Dieu n’étant pas sadique, pas plus que Jésus, il ne demande pas à la victime de pardonner. C’est lui qui se charge de la situation et il en dégage la victime. Par contre, la victime doit se pardonner à elle-même.
C’est ainsi qu’elle pourra commencer à se repenser sujet et non objet.
Et penser qu’elle peut obtenir justice, thérapie, dignité, respect, considération, protection, écoute.
Et c’est un long chemin.
Ozon est spécialiste de l’outrance. C’est récurrent. Il l’a fait dans plusieurs films et ce dernier n’y échappe pas. C’est sa marque de fabrique, si je puis dire.
Il faut donc replacer le film dans le contexte des autres productions du réalisateur. L’aspect positif de son travail est qu’il ose questionner frontalement ce qui peut se jouer autant à l’extérieur qu’à l’intérieur d’une personne, ambiguïtés comprises. Il va creuser très loin dans les zones les plus sombres, les plus cachées.
Maintenant, il faut pouvoir être suffisamment remis de ses propres traumas pour parvenir à un certain détachement quand on voit certains de ses films.
Oui, je suis d’accord. Il faudrait déjà que l’institution vire ses clercs pédophiles, criminels violeurs et abuseurs.
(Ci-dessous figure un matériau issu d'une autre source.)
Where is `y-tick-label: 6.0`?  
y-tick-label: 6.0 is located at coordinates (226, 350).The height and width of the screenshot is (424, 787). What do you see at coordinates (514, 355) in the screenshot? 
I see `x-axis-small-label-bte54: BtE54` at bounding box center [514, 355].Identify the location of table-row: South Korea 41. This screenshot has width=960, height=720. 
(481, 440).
Mais ça voudrait dire qu’elle entre en critique et dévoile l’horreur de la politique de Paul VI. Et fasse cesser cette politique. Avoue avoir abandonné et délaissé, voire banni la solution d’internement et de destitution préconisée par Gerald Fitzgerald de l’institut des Serviteurs du Paraclet. Avoue l’ensemble des crimes commis par l’institution depuis ses débuts. Explique clairement aux croyants comment le recrutement d’enfants dès le haut Moyen-Age (pour les congrégations religieuses et les petits séminaires), a placé de fait le clergé dans une position d’autorité sacrée pouvant (pour soumettre définitivement ces enfants et disposer d’une vie sexuelle dans le cadre clérical) agresser sexuellement sous couvert d’amour divin et d’éducation scolaire et religieuse.
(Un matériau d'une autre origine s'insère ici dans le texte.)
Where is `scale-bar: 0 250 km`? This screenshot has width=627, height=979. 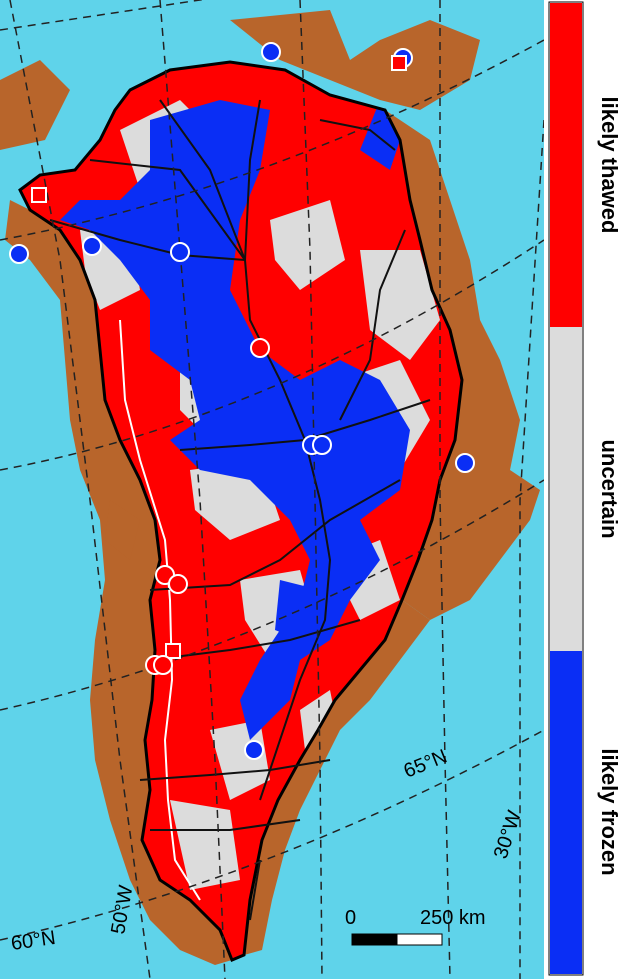
scale-bar: 0 250 km is located at coordinates (416, 926).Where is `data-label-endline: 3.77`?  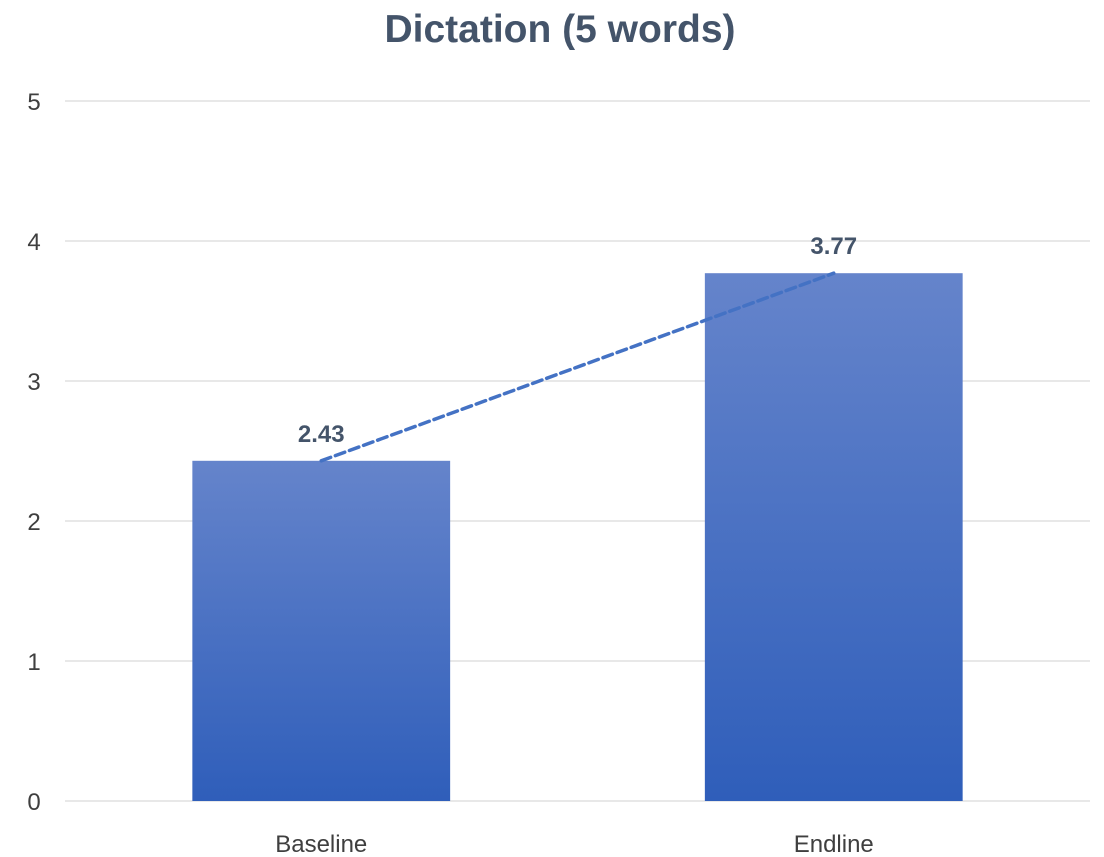
data-label-endline: 3.77 is located at coordinates (834, 246).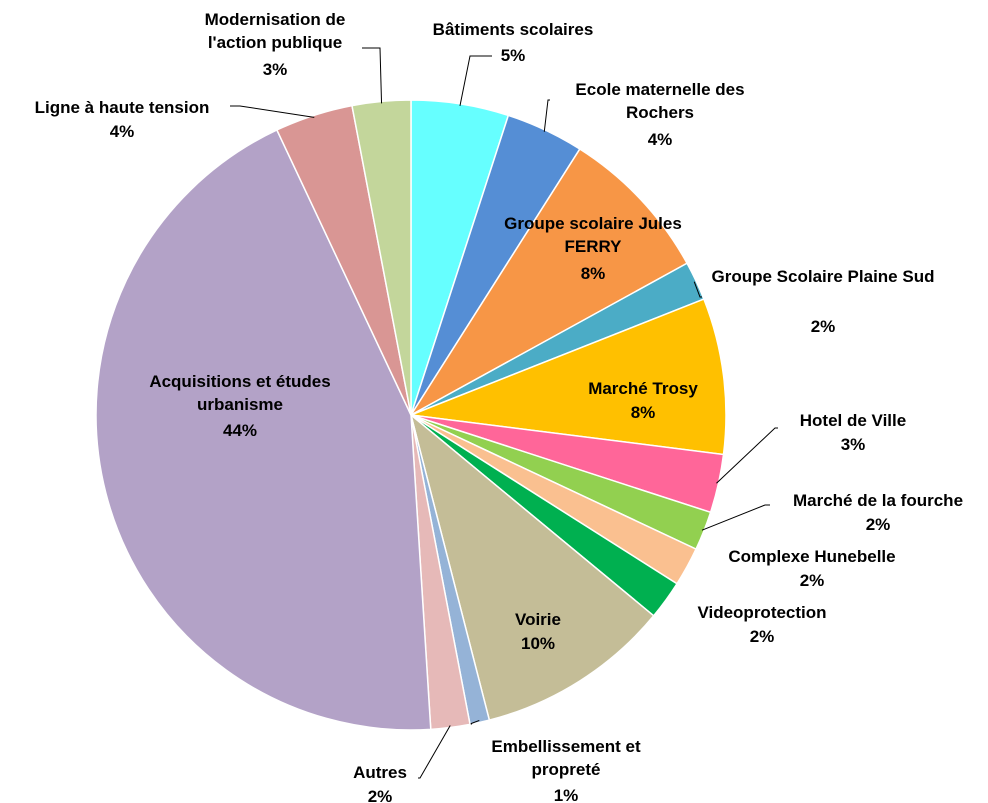  Describe the element at coordinates (853, 420) in the screenshot. I see `slice-label: Hotel de Ville` at that location.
Tant que cela ne sera pas admis et avoué par le clergé à l’ensemble des croyants, rien ne pourra vraiment avancer. On continuera de jouer au chat et à la souris, à rester dans l’hypocrisie, les faux-semblants, le jeu de dupes.
Et j’ai bien peur que jamais l’institution ne le fera d’elle-même (sauf quelques exceptions très marginales). Parce que toute institution n’est pas là pour évoluer mais pour perpétuer ses dogmes. Or son dogme principal est la soumission à une autorité définie comme indiscutable et divine, à savoir soumission au clergé.
Revenir sur ce dogme, en dénoncer sa perversion n’est pas du tout au programme de l’institution. Certains hauts-clercs peuvent courageusement le manifester (quitte à se faire virer comme le fut Eugen Drewermann ou d’autres), mais le corps institutionnel refusera toujours je pense de revenir dessus. Car cela signifierait l’effondrement et la destruction de fait de l’institution. Qui ne peut accepter de voir détruit son fondement.
L’institution telle qu’elle fonctionne et se pense, ne pourra donc que s’autodétruire par la perpétuation de ses crimes.
Les croyants auront d’ici là, construit d’autres bases institutionnelles plus conformes au message de Jésus et hors de tout cadre hiérarchique.
L’Eglise continuera, mais sous une toute autre forme que celle des empires.
C’est ce que nous voyons se profiler depuis environ dix ans avec l’enchaînement des révélations et des procès pour crimes cléricaux graves. Un peu comme différentes explosions avant la mise en orbite d’une fusée.
Il est seulement dommage qu’il ait fallu attendre 17 siècles pour que les croyants commencent au plan international à taper du poing sur la table.
C’est vrai que le niveau d’éducation s’est élevé seulement depuis le 20e siècle. Idem pour le niveau d’information. Mais c’est triste si on fait le bilan des millions, peut-être même des milliards de victimes qu’il aura fallu durant 17 siècles, avant ce sursaut de dignité.